- The Washington Times - Sunday, November 12, 2017

ASHBURN — Redskins safety D.J. Swearinger stood at his locker wearing an Atlanta Falcons Deion Sanders jersey. Despite having two interceptions in the Redskins’ 38-30 loss to the Minnesota Vikings on Sunday, Swearinger was clearly frustrated.

Assessing his team’s play, Swearinger said he thought the Redskins “got too high” on themselves after a 17-14 win last week against the Seattle Seahawks.

He didn’t know why, but Sunday’s result spoke for itself.

Swearinger said he sensed the Redskins’ practice heading into the Vikings‘ game wasn’t good enough. He said he saw players getting “gashed” in practice and that coaches told them they had to be better.

“Our Friday practice has to be the best practice we have,” Swearinger said. “If we don’t start that culture here, that our Friday practice has got to be our best practice, your most mentally sharp practice, you’re going to keep losing.

“As a defense, we can’t give up [38] points. It starts in practice.”

Swearinger is willing to make sure others follow suit. After signing a three-year, $13.5 million contract in the offseason, Swearinger has become a vocal leader on the Redskins defense.

And as Washington fell to 4-5, Swearinger said it takes the whole defense — first and second string — to make sure they’re listening to the coaching staff.

“I put my heart into this [expletive,]” Swearinger said. “It’s not as a facade. I don’t do this [expletive] for show. I put my heart into this. I’ve got a loving passion for this game like no other. So I put in a lot of hard work day in and day out. I’m just going to keep working and getting my guys ready.”
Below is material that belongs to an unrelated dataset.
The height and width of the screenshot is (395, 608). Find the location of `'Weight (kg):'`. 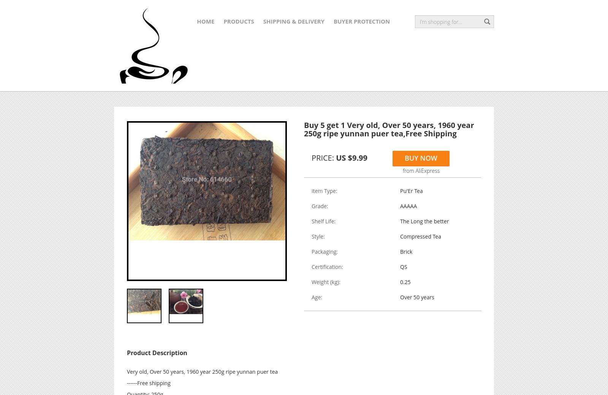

Swearinger almost helped swing the game back in the Redskins’ favor. He had two interceptions on back-to-back Vikings drives.

On the first pick, Swearinger said he told safety Deshazor Everett to guard tight end Kyle Rudolph instead so he could be the free safety. While roaming, Swearinger read Vikings quarterback Case Keenum and picked off a jump ball intended for Rudolph.
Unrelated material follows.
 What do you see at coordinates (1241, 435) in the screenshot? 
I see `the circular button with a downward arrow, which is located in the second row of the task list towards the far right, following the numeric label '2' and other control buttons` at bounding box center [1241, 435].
The Redskins, though, couldn’t capitalize and turned it over on downs at Minnesota’s 32.

But two plays later, Swearinger picked off Keenum again — disguising his coverage and returning the interception to the 2-yard line. The pick marked the first multi-interception game of Swearinger’s career.

The Redskins then scored with a quarterback sneak from Kirk Cousins, cutting the Vikings‘ lead to 35-27.
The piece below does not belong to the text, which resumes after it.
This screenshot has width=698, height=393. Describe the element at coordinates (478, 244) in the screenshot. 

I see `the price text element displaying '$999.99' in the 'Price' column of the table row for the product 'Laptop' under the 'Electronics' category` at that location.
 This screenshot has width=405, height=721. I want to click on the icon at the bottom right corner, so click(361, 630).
“It was good to see [the defense] come out with a little more energy and see D.J. make those two plays and show the type of leader he is,” Redskins coach Jay Gruden said.

But Swearinger wasn’t satisfied. He stressed the need to “lock in” and play better mentally. He said the Redskins have to start over in order to build consistency.

“We’ve got to do it together,” Swearinger said. “That’s the only way we can get it done.”